Come fare perché ti succedano cose belle

La felicità esiste? È uno stato che dipende da ciò che ci accade o dalla sua interpretazione?

Si può far accadere qualcosa di bello? Se sì come?

Ci si può allenare per far diventare la felicità parte del nostro modo di vivere?

Introduzione

“La felicità non si definisce, «si sperimenta». Per conoscerla bisogna averla provata e, anche una volta provata, non si trovano le parole per descriverla. Nonostante questo, cercheremo ugualmente di avvicinarla, provando da diverse angolazioni.” Così inizia il primo capitolo del libro di Marian Rojas Estapé.

Se penso alla felicità, mi vengono in mente i bambini. In particolare, il mio. Pietro. L’altro giorno voleva assolutamente che gli comprassi un computer. All’inizio, ero convinto che stesse scherzando, per cui gli ho sorriso e l’ho accarezzato in testa.

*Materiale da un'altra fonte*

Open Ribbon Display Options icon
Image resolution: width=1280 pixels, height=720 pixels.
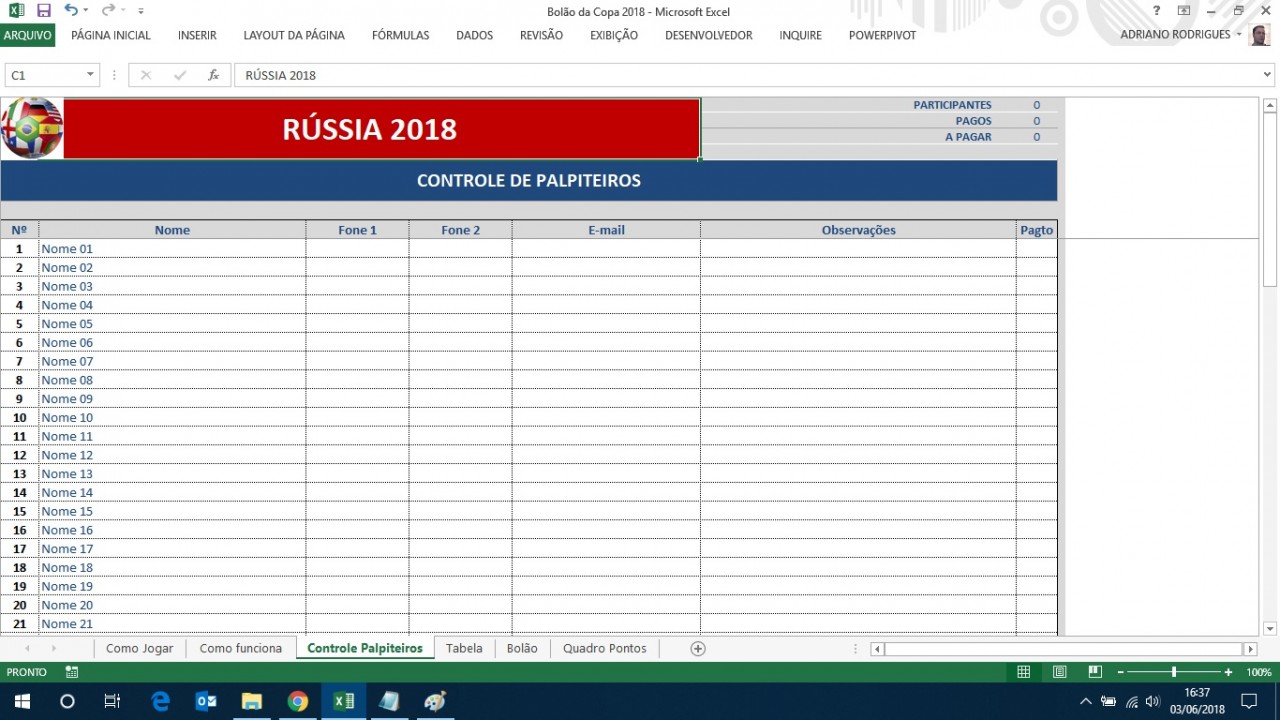pyautogui.click(x=1184, y=11)
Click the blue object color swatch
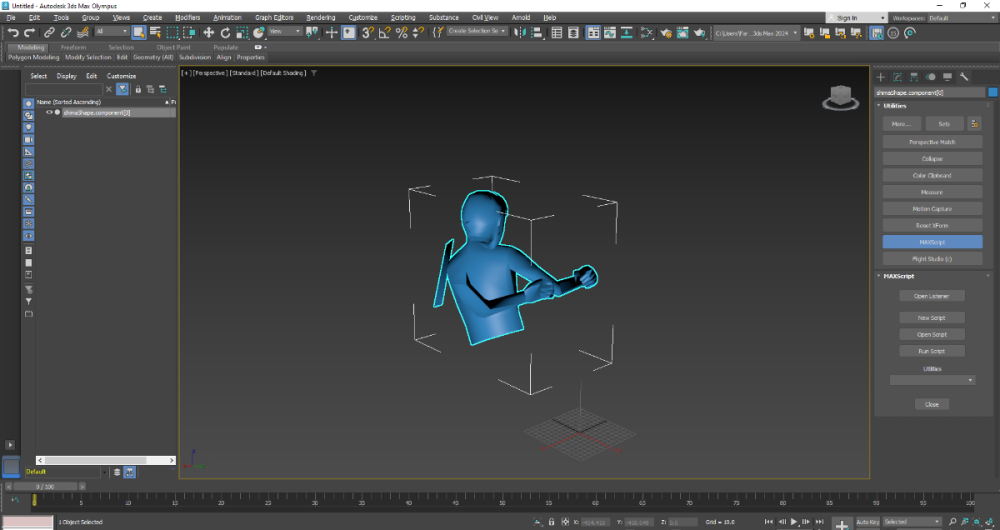 [x=992, y=92]
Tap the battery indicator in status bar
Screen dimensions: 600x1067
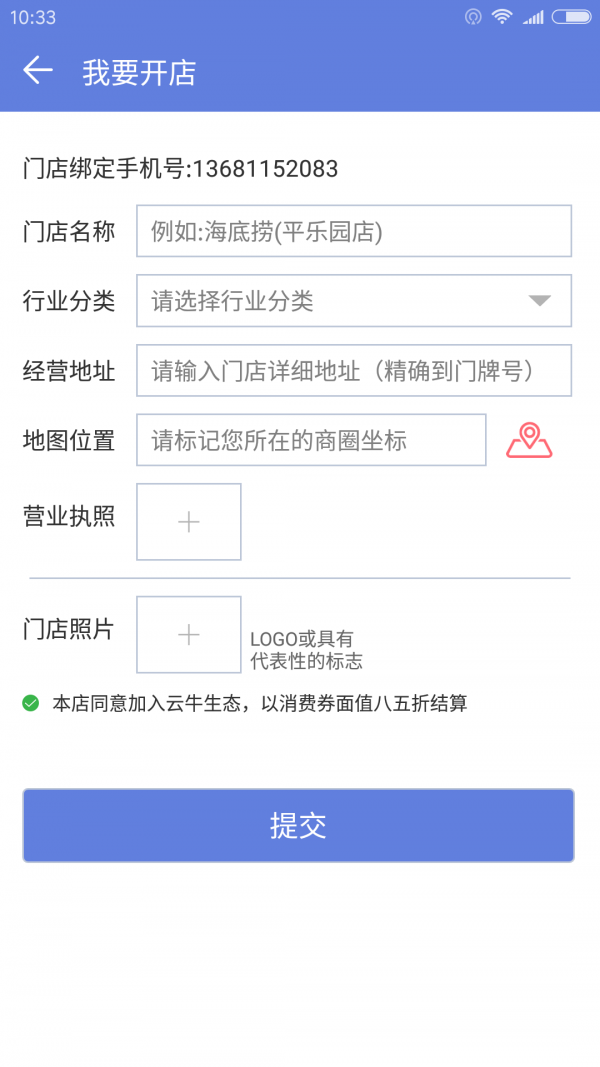[x=572, y=16]
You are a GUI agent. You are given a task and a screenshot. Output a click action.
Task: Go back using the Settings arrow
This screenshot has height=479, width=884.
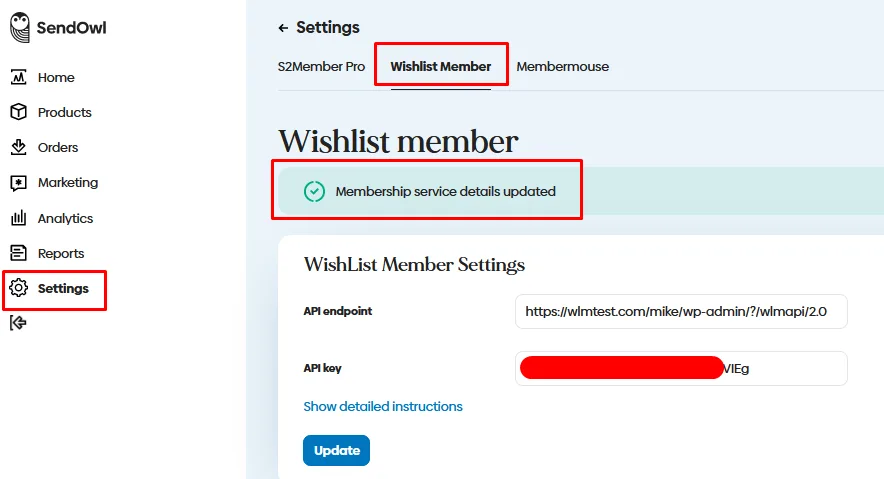coord(283,28)
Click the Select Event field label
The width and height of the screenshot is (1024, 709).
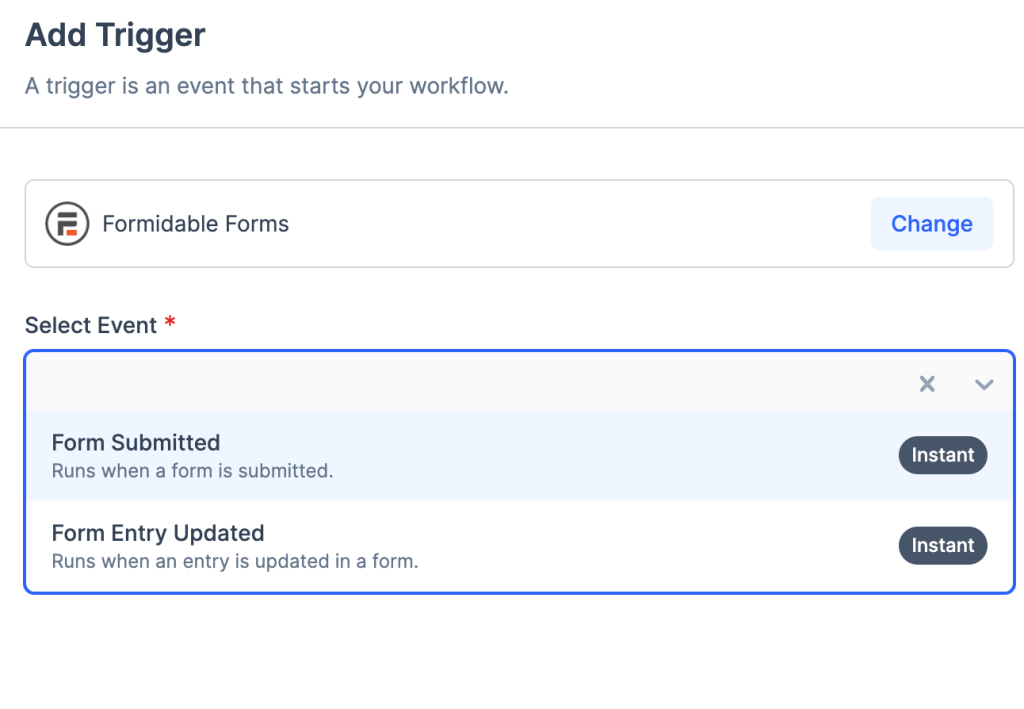click(91, 326)
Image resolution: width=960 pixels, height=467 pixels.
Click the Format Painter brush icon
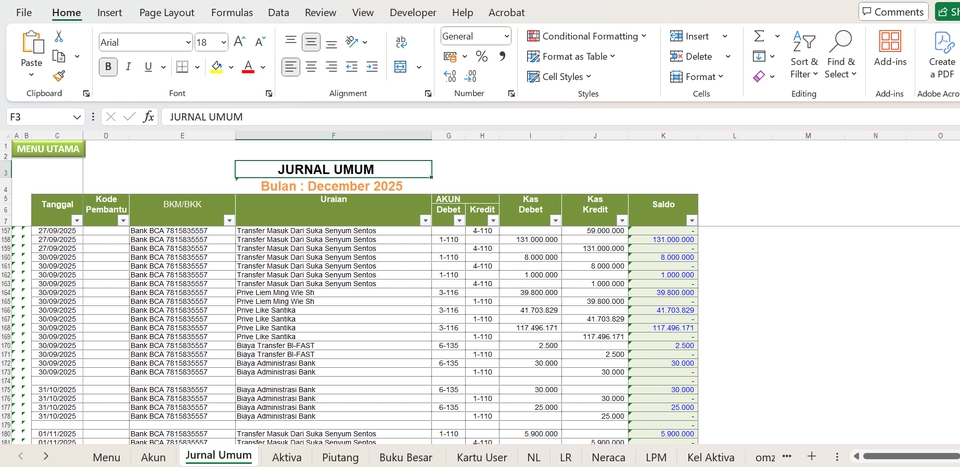59,75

Pietro, quasi indispettito, mi ha rincorso e ha insistito dicendo che voleva proprio un computer per sé. Stavo quasi per arrabbiarmi, lo trovavo un bel capriccio e volevo trovare un modo chiudere l’argomento velocemente.

Poi, mentre stavo trovando un modo per fargli capire che non era una richiesta legittima, mi è partita inavvertitamente una domanda: “Scusa, amore di papà, che ci devi fare con sto benedetto computer?”.

Ovviamente, mi è uscita più per prendere tempo che per ottenere una risposta sensata e … Plausibile.

Invece … Ecco mio figlio che mi risponde pieno di gioia: “Papà, voglio capire che cosa fai con il computer, visto che ci passi tantissimo tempo quando lavori!”.

Sono scoppiato a ridere per la mia cecità emotiva e poi l’ho abbracciato con forza per la dolcezza con cui aveva proferito quelle parole.

Fortuna ha voluto che avessi un vecchio pc riposto nel ripostiglio. Poteva essere perfetto per lui. Pertanto siamo andati insieme a recuperarlo per vedere se funzionasse ancora.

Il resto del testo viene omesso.